* O QUE FAZER
[1] No acórdão sobre a faca de cozinha, que comprimento tinha a lâmina?
[2] Escreve a continuação do acórdão sobre a faca de cozinha, a partir da última frase apresentada.

Acórdão do Tribunal da Relação de Lisboa
Processo:
63/20.2PFBRR.L1-5
Relator: LUÍS GOMINHO
Descritores: ARMAS
FACA DE COZINHA
Nº do Documento: RL
Data do Acordão: 03/15/2022
Votação: UNANIMIDADE
Texto Integral: S
Texto Parcial: N
Meio Processual: RECURSO PENAL
Decisão: PROVIDO
Sumário: Na sequência da alteração da Lei n.º 5/2006, de 23/02 (Regime Jurídico das Armas e Munições) pela Lei n.º 140/2019, de 24 de Julho, a detenção de uma faca de cozinha com lâmina de 19 cm, fora do local do seu normal emprego, não justificando o respectivo portador a sua posse, constitui o crime p. e p. no art. 86.º, n.º1, al. d) e 3, n.º 2, al. ab), da mencionada Lei. (Sumariado pelo relator)
Decisão Texto Parcial:
Decisão Texto Integral: Acordam, em conferência, na Secção Criminal (5.ª) da Relação de Lisboa:

I - Relatório:
I - 1.) Inconformado com o despacho aqui melhor constante de fls. 57 a 60 no qual a Mm.ª Magistrada do Juízo Local Criminal do Barreiro (Juiz 1), Comarca de Lisboa, rejeitou a acusação pública deduzida contra o Arguido P. , na qual se lhe imputava a prática de um crime de detenção de arma proibida p. e p. na conjugação dos art.ºs 86.º, n.º 1, al. d) e 3.º, n.º 2, al. ab), ambos do Regime Jurídico das Armas e Munições, aprovado pela Lei n.º 5/2006, de 23/02, por entender dela não constar “a necessária factualidade tendente ao preenchimento do (respectivo) tipo legal de crime… nem de qualquer outro ilícito jurídico-penal”, recorreu o Ministério Público para esta Relação, apresentando as seguintes conclusões:
1.ª - No douto despacho recorrido a Mmª Juiz a quo decidiu rejeitar a acusação pública, por considerar que “a acusação é manifestamente infundada, pois os factos que a integram, nos moldes em que vêm exarados nessa peça processual, não constituem crime”.

* DADOS REGISTADOS
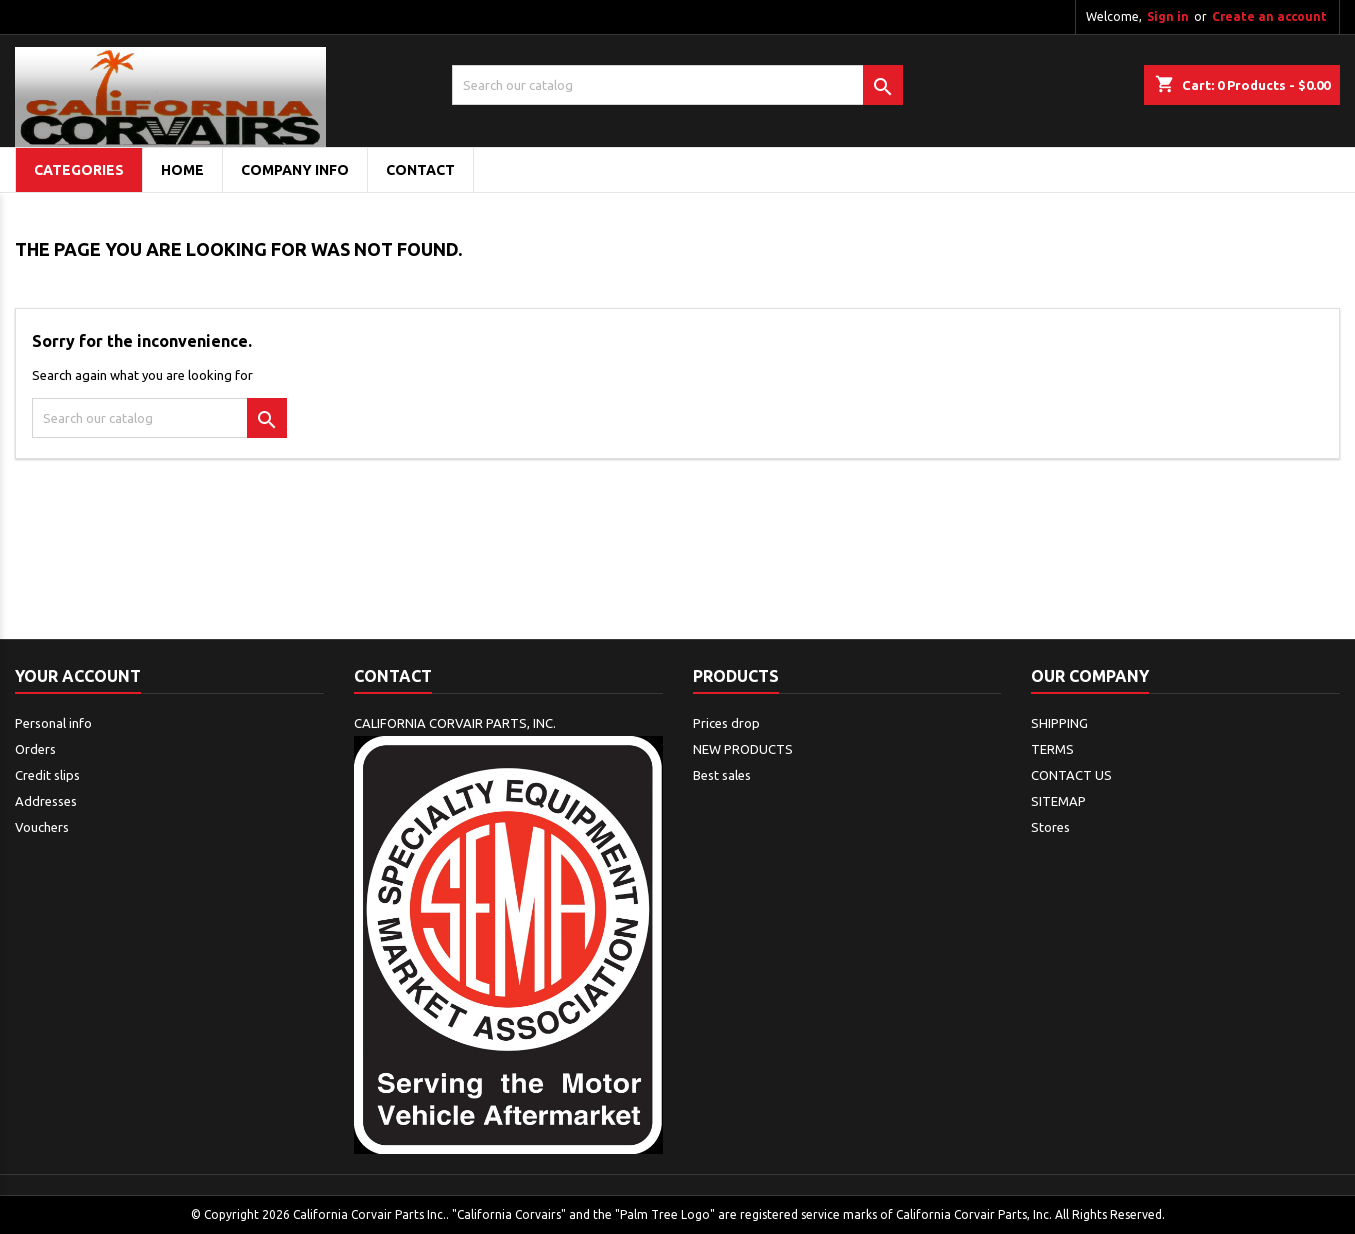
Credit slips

* RESPOSTAS ESPERADAS
[1] 19 cm.

[2]
2.ª - Sustentando tal decisão por entender, em suma, que a faca detida pelo arguido seria uma arma branca, porém, por ser uma faca de cozinha e, por essa via, se encontrar afecta às lides domésticas, tendo aplicação definida, não é passível de ser integrada na classe A, não sendo proibida a sua detenção.
3.ª - O Ministério Público não pode acolher esta fundamentação do tribunal a quo para rejeitar a acusação pública, pois, salvo o devido respeito, tal despacho revela uma fundamentação contra legem, não tendo tido em conta as alterações introduzidas ao REGIME JURÍDICO DAS ARMAS E MUNIÇÕES, pela Lei n.º 140/2019, de 24 de Julho, entradas em vigor em 22-09-2019.
i.    Na verdade, a Lei n.º 5/2006, de 23 de Fevereiro (doravante RJAM), na sua actual redacção estabelece na alínea m) do n.º 1 do artigo 2.º, como definição de arma banca “Todo o objecto ou instrumento portátil dotado de uma lâmina ou outra superfície cortante, perfurante ou corto-contundente, de cumprimento superior a 10 cm (…)”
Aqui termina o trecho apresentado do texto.